Иван положил пистолет рядом с собой.
— Козел, — сказал старик. — Я, как ненормальный, бегу по коридору, мне вообще противопоказано бегать. И главное, зачем мне тебя останавливать, Александров? Какого рожна?
— Простыни, — сказал Иван.
— А, ну да, разве что простыни. Козел.
— Повторяетесь.
— Мой дом, хочу и повторяюсь. Ты знаешь, сколько у меня ровесников во всем мире зарегистрировано? Знаешь?
— Не знаю.
— Нет, ну сколько, как думаешь?
— Сто, — наугад ответил Иван, не отводя взгляда от темной точки на потолке.
— Хренушки тебе, а не сто. Один я такой. Следующий за мной — семьдесят пять, чтоб ты себе представил. Этих — несколько сотен тысяч. Может, несколько миллионов, я не интересовался точной цифрой. Много.

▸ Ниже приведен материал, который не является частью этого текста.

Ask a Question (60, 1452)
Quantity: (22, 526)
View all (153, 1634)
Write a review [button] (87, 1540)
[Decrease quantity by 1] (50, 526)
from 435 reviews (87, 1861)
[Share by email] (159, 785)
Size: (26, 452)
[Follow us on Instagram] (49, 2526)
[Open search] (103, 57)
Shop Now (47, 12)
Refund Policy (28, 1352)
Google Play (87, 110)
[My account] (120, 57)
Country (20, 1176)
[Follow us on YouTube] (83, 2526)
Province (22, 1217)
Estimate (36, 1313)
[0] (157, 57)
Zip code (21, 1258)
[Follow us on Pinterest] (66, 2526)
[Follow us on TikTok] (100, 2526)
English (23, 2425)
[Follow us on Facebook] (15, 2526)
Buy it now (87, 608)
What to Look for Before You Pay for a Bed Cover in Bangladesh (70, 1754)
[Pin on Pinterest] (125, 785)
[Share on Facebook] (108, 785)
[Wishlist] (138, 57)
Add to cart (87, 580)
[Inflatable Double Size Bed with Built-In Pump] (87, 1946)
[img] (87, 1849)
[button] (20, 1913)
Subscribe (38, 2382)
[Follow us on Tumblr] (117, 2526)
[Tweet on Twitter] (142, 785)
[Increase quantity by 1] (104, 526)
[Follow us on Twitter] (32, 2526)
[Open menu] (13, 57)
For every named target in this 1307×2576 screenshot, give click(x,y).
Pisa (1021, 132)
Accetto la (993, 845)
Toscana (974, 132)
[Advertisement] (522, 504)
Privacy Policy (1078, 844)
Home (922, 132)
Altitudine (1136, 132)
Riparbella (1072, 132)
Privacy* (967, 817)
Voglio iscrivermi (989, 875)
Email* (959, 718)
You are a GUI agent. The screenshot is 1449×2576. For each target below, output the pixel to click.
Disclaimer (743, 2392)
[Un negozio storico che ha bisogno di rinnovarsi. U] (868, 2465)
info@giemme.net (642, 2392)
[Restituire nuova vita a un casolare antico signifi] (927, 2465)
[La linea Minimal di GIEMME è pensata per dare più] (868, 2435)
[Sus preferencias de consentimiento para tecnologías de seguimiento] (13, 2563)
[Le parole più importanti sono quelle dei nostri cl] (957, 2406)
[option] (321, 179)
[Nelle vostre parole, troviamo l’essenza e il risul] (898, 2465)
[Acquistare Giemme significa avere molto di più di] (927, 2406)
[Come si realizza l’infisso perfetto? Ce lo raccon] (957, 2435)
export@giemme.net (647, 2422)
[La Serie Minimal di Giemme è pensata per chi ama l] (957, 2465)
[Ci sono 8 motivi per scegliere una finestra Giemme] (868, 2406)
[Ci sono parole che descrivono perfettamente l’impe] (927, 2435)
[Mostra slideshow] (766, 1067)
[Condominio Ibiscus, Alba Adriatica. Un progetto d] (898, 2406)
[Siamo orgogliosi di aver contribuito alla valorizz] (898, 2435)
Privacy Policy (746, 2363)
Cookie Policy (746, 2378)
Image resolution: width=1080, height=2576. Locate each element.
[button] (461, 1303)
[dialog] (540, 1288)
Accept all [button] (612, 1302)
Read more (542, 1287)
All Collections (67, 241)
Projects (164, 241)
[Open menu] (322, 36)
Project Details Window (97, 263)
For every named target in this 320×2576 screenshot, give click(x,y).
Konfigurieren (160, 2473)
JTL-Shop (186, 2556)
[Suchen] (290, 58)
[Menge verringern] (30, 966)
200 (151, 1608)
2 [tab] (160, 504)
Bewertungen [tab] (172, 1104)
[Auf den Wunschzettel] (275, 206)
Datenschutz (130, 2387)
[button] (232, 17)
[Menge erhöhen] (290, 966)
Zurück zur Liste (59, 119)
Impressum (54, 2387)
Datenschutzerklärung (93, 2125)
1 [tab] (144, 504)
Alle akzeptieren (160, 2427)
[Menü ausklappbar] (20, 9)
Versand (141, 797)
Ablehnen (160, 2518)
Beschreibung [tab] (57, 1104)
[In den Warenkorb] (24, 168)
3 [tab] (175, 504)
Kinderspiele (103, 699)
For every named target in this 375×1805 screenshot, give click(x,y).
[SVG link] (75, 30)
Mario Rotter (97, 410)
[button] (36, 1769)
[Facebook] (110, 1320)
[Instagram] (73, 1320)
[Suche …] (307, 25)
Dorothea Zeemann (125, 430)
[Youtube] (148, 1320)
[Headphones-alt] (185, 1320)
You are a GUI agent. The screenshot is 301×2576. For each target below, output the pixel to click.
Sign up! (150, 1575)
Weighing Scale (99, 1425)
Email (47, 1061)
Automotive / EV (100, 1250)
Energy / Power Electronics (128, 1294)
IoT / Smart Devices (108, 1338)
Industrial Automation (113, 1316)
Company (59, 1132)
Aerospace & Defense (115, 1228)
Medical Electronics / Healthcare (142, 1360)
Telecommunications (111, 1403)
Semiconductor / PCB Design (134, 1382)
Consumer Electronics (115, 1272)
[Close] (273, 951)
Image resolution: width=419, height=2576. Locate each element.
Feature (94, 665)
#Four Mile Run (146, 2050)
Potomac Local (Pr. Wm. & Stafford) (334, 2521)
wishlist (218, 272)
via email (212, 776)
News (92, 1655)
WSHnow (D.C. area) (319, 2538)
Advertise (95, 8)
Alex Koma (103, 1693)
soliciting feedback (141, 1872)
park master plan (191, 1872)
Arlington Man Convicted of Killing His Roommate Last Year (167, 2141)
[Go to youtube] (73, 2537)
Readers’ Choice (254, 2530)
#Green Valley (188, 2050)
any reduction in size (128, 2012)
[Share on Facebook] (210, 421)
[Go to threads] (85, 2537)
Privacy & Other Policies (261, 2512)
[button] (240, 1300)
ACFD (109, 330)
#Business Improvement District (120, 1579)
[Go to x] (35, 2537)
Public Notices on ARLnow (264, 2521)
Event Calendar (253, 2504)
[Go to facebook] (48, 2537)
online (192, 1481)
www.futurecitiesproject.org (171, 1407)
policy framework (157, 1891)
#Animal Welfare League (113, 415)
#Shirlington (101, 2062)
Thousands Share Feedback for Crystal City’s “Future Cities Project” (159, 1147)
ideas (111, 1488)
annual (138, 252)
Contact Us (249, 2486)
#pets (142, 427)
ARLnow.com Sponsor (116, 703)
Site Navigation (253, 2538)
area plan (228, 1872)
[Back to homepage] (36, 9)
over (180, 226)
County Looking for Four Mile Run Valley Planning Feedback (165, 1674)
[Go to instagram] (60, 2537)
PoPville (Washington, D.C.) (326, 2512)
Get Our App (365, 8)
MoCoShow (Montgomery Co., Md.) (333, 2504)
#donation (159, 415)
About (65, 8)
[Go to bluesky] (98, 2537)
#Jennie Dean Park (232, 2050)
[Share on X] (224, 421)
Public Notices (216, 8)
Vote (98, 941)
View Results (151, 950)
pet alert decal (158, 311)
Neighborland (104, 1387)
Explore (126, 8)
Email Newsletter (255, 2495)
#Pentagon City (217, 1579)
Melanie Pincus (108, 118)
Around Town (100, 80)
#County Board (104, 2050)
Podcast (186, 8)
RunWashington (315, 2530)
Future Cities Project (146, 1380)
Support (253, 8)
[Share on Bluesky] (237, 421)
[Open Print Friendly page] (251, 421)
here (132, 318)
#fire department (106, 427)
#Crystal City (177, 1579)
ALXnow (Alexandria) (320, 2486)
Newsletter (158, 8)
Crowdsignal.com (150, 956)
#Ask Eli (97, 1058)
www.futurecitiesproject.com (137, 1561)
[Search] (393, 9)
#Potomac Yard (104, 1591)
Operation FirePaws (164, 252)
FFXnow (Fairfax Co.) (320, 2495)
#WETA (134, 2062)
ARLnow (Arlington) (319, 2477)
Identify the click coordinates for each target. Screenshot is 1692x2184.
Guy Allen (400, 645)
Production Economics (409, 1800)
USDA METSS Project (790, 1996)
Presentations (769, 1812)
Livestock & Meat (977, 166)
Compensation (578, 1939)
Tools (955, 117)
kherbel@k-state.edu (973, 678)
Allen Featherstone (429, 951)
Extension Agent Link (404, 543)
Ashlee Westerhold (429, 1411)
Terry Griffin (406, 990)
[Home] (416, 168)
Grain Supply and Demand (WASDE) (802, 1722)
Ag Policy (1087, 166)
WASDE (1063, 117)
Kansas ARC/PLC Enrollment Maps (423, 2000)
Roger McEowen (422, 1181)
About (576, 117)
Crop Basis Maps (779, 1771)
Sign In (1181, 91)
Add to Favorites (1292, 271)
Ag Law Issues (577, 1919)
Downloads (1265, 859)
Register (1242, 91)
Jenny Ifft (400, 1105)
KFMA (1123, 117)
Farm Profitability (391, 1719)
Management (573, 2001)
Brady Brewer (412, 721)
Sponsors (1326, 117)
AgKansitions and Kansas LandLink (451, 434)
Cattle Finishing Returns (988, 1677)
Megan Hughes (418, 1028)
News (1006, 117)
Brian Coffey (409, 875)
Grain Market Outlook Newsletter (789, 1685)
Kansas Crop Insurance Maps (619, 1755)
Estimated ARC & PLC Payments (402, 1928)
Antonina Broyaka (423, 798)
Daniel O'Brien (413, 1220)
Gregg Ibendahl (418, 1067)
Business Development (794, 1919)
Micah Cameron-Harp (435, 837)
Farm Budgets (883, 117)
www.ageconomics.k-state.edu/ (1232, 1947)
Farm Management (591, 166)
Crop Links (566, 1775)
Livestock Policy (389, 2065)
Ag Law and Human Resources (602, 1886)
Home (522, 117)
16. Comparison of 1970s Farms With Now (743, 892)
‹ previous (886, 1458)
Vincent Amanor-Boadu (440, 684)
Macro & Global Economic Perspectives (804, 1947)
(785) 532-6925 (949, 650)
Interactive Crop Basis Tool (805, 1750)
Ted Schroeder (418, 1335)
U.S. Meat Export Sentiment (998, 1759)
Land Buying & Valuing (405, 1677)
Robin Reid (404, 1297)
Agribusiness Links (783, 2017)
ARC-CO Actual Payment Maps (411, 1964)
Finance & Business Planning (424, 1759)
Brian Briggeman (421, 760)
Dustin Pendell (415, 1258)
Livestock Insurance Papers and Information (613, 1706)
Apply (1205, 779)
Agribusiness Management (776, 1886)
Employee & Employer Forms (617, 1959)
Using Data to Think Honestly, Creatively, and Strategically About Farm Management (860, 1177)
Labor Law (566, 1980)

А таких, что были при Возвращении достаточно взрослыми, — я один.
— Повезло, — сказал Иван.
— Повезло… ты даже не знаешь, как повезло. Я интересовался — просто мор косил моих ровесников. Болезни, несчастные случаи, преступления… И, что показательно, вдруг все статистические аномалии прекратились. Старики перестали вымирать. Живут, повышается средний возраст населения. Вот ведь смешная загадка.
— Не смешная…
— Да уж куда уж… — бросил старик. — Совсем не смешная. Ты знаешь, кстати, почему тебе предложили место в Конюшне? Туда ведь добровольцев не берут, помнишь?
— Не берут…
— Знаешь, почему тебе предложили?
— Почему?
— По рекомендации Преисподней, — сказал старик. — Представь себе.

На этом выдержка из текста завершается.